When should you not expect to have a complete set of eigenvectors? Usually, this happens if your system can 'break apart', becoming essentially a non-interacting free system. Examples include the free particle.
When should you expect to have eigenvectors, but not a complete set? If your system has bound states, but it is also possible to break it apart. Examples include the hydrogen atom, with bound states below the ionization threshold.

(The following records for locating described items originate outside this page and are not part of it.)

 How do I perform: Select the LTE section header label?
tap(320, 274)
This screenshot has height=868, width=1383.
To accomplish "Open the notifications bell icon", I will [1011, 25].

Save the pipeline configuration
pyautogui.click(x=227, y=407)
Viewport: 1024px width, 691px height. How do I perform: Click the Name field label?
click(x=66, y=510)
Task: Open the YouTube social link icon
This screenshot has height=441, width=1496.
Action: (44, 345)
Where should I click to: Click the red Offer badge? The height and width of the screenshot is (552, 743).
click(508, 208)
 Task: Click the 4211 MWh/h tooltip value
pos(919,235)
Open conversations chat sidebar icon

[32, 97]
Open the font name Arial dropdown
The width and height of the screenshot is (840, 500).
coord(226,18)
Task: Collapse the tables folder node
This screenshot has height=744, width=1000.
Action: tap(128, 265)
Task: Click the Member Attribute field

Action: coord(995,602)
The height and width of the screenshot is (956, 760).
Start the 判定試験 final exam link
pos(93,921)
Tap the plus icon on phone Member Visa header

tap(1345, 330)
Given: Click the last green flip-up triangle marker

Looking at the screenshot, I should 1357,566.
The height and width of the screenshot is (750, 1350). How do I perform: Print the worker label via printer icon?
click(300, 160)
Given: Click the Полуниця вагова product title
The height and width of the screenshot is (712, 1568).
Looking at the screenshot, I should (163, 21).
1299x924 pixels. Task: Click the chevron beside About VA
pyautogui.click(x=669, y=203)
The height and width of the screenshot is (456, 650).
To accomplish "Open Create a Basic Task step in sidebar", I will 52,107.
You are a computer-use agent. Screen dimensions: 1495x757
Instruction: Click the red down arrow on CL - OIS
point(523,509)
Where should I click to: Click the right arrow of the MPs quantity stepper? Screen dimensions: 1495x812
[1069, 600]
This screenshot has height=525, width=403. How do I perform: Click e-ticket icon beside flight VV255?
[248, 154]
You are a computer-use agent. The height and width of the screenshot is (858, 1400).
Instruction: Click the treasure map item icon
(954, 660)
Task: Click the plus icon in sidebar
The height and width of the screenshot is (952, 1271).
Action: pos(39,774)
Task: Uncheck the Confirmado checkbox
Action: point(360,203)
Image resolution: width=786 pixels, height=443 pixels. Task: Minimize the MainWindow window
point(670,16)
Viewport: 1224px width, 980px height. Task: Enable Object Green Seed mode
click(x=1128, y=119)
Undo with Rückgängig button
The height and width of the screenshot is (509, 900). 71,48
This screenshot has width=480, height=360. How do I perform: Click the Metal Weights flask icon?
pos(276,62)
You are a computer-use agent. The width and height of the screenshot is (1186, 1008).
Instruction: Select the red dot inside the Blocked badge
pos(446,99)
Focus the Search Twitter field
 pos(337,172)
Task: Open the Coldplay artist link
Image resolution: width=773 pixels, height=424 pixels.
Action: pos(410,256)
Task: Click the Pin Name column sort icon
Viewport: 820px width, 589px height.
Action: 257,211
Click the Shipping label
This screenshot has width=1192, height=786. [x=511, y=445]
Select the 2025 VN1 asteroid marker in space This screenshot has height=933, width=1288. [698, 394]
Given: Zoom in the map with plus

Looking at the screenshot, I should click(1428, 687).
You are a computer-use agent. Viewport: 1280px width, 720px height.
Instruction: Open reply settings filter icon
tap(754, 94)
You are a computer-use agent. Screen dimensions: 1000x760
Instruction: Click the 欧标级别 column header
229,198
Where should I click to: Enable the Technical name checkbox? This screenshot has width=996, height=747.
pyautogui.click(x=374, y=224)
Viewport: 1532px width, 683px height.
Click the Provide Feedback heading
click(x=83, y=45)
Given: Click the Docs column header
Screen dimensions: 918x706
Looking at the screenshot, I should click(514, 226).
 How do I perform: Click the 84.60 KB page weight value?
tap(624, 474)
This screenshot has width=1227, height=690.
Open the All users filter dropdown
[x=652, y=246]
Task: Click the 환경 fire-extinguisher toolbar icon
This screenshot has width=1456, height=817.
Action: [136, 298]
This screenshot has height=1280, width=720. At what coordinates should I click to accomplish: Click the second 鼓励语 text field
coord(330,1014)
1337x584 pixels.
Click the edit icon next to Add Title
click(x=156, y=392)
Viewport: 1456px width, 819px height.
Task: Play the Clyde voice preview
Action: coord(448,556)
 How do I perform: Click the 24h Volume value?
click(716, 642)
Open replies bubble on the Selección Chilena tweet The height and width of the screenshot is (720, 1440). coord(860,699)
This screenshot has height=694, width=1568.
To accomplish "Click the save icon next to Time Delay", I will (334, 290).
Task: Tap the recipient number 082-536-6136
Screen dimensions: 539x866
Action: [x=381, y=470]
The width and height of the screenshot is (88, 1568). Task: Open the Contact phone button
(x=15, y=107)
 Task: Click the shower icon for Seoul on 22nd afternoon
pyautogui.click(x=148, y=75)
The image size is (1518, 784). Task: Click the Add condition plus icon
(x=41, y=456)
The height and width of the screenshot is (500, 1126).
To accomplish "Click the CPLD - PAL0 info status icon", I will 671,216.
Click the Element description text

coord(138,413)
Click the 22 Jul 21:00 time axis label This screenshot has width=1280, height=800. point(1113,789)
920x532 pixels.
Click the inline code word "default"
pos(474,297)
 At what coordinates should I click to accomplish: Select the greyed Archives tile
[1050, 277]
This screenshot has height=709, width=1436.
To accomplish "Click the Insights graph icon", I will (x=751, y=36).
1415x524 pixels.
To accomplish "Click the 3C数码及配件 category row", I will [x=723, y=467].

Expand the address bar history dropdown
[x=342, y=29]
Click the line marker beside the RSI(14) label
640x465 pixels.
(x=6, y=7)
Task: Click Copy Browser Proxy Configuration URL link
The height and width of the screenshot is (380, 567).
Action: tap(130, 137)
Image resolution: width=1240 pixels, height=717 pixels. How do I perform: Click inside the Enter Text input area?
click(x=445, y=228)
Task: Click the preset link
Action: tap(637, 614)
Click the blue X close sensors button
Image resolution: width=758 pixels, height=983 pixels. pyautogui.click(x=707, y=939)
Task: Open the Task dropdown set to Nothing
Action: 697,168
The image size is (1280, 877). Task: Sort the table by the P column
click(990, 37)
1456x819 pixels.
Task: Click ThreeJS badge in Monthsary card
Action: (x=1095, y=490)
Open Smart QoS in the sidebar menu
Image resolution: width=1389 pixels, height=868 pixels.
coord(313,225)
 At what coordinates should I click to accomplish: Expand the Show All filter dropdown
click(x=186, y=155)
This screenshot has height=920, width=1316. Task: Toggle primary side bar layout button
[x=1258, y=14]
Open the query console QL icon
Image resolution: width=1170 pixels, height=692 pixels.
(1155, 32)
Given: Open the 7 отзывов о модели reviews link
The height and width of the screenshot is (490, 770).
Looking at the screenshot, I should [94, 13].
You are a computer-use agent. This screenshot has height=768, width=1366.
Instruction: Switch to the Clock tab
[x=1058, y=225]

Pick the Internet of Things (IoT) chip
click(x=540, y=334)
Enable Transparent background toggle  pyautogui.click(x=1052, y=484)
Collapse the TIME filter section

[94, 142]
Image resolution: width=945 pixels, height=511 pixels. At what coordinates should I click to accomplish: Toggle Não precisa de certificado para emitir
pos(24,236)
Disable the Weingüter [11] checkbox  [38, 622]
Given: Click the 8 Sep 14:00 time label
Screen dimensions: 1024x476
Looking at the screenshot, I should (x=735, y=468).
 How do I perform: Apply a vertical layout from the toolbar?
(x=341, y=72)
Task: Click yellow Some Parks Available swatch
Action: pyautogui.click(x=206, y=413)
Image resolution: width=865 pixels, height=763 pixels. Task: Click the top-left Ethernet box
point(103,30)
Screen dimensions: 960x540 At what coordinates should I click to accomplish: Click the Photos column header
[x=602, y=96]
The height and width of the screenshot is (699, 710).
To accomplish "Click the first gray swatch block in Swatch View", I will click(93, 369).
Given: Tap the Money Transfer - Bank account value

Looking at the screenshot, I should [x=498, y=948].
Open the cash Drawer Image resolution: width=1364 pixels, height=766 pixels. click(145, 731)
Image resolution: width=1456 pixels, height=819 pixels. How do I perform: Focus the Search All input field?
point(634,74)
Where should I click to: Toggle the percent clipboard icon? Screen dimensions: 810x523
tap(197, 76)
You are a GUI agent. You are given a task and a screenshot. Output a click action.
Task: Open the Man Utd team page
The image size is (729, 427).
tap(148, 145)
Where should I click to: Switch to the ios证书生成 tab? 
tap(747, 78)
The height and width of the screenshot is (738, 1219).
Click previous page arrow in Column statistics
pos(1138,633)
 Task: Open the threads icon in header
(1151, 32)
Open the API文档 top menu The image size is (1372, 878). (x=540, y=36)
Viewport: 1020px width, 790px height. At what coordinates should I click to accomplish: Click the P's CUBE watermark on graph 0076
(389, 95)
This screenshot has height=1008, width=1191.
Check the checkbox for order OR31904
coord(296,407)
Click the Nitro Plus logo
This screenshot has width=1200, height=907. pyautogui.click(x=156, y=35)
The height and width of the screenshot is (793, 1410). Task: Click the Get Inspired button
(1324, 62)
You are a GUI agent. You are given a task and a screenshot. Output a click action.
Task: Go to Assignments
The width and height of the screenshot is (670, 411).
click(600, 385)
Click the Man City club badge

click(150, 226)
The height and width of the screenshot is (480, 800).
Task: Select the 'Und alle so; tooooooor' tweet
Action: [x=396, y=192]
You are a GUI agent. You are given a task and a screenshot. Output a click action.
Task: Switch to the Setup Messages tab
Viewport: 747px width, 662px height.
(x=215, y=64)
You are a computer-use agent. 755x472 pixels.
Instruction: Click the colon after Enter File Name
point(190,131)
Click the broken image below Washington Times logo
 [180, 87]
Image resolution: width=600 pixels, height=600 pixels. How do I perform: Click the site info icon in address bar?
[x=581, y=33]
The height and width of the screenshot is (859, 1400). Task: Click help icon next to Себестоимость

Since you mention chemistry, it is in order to mention that for many applications, in practice one often considers only the space spanned by the bound states. In this subspace, the eigenvectors do of course constitute a complete set. This is what is usually done in introductory quantum mechanics courses, where one calculates the energy levels of the hydrogen atom. Often, it is not even mentioned that the spectrum of the hydrogen atom contains the positive real line along with these negative eigenvalues! On the other hand, this fact is not really important if you only care about the bound states.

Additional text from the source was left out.